I controlli sui prodotti avicoli ucraini destinati all’esportazione in UE

La Direzione generale per la salute e la sicurezza alimentare (DG SANTE) della Commissione europea ha pubblicato un report sull’ispezione effettuata in Ucraina lo scorso giugno per valutare i controlli sulla salute animale in essere relativamente alle esportazioni verso l’Unione europea di carne di pollame, uova e relativi prodotti.

Principale obiettivo era valutare se l’applicazione delle misure per il controllo dei focolai di influenza aviaria ad alta patogenicità fornivano garanzie equivalenti almeno ai principali requisiti comunitari sulla salute animale, al fine di permettere alle Autorità competenti dell’Ucraina di verificarne la conformità alle condizioni richieste dalle certificazioni per l’esportazione di carne di pollame, prodotti carnei, uova e ovoprodotti.

Inoltre intendeva verificare l’attuazione delle misure adottate dalle Autorità competenti ucraine in risposta alle raccomandazioni del report DG(SANCO)/2010-8808.

In generale l’Autorità competente del paese ha sviluppato un piano di sorveglianza attiva completo e ben bilanciato relativamente alla presenza dell’influenza aviaria negli allevamenti commerciali, in quelli da cortile, e nella fauna selvatica, attuato in larga parte come previsto.

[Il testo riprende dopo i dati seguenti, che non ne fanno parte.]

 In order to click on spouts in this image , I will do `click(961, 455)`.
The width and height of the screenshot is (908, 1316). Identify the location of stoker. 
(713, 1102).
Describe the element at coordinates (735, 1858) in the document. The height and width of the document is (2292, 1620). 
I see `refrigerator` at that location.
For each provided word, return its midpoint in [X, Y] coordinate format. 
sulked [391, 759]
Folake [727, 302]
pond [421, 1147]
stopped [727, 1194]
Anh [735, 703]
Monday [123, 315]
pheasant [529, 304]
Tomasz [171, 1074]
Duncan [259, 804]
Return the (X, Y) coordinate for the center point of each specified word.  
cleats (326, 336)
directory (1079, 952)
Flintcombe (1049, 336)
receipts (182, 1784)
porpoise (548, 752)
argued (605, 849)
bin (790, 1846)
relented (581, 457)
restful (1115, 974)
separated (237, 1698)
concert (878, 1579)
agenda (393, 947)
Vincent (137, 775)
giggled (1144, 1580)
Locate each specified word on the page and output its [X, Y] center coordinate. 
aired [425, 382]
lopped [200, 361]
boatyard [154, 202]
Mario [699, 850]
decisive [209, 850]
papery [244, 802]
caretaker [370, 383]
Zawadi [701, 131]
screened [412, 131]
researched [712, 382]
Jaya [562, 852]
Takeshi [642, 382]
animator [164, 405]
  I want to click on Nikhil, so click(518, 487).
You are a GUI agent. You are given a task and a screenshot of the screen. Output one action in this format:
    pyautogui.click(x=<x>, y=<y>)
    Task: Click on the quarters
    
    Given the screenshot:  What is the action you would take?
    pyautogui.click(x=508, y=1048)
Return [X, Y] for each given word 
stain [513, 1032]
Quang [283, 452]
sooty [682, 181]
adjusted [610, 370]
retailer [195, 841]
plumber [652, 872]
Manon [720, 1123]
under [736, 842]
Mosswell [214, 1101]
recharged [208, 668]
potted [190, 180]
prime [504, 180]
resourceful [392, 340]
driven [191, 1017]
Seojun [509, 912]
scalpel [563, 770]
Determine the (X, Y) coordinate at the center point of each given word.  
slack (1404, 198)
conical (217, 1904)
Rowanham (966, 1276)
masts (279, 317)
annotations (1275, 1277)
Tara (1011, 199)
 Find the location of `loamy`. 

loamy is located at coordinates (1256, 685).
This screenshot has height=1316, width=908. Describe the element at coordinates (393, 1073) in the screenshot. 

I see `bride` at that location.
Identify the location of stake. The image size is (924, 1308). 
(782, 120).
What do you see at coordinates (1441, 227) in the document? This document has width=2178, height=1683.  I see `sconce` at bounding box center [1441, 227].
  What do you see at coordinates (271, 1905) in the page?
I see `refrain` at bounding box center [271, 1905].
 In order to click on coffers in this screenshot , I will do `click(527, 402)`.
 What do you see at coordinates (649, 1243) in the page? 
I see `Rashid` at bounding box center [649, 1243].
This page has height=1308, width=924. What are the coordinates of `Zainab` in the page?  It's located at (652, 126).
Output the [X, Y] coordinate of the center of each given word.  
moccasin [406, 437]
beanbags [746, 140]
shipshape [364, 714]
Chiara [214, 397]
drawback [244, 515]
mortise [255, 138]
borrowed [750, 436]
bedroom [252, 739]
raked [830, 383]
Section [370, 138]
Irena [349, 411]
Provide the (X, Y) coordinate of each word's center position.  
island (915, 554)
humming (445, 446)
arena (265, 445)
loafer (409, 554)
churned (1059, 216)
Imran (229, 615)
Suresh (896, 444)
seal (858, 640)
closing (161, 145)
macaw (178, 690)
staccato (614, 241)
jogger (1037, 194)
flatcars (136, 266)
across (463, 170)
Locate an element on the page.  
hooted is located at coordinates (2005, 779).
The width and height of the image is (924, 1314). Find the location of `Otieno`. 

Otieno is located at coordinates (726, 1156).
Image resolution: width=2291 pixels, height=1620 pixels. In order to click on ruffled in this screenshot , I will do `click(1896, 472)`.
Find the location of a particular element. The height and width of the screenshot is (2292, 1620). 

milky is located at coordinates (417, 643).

Dall’inverno del 2016 tutti i focolai di aviaria confermati sono stati individuati attraverso la sorveglianza passiva. Malgrado l’identificazione della HPAI negli uccelli migratori selvatici sia nel 2016 che nel 2017, solo pochi casi sospetti nel pollame sono stati sottoposti a controllo da parte dei laboratori designati. Inoltre l’assenza di un sistema di compensazione per le significative perdite associate ai focolai di HPAI negli allevamenti commerciali (che invece sono disponibili per gli allevamenti da cortile) non incoraggia la notifica di casi sospetti e mina l’efficacia della sorveglianza per un’identificazione tempestiva del focolaio.

L’Autorità centrale ha reagito in modo efficace ai focolai di aviaria 2016/2017. L’applicazione delle misure di controllo ed eradicazione, come la restrizione della movimentazione e le attività di sorveglianza, forniscono garanzie normalmente equivalenti a quelle tipiche degli Stati membri dell’Ue. Il Laboratorio dedicato alle diagnosi sull’influenza aviaria è coordinato dal Laboratorio di referenza nazionale, responsabile della conferma dei casi sospetti e della sorveglianza della rete dei laboratori regionali. Il Laboratorio di referenza nazionale riferisce la patogenicità del virus dell’aviaria al Laboratorio di referenza della Ue.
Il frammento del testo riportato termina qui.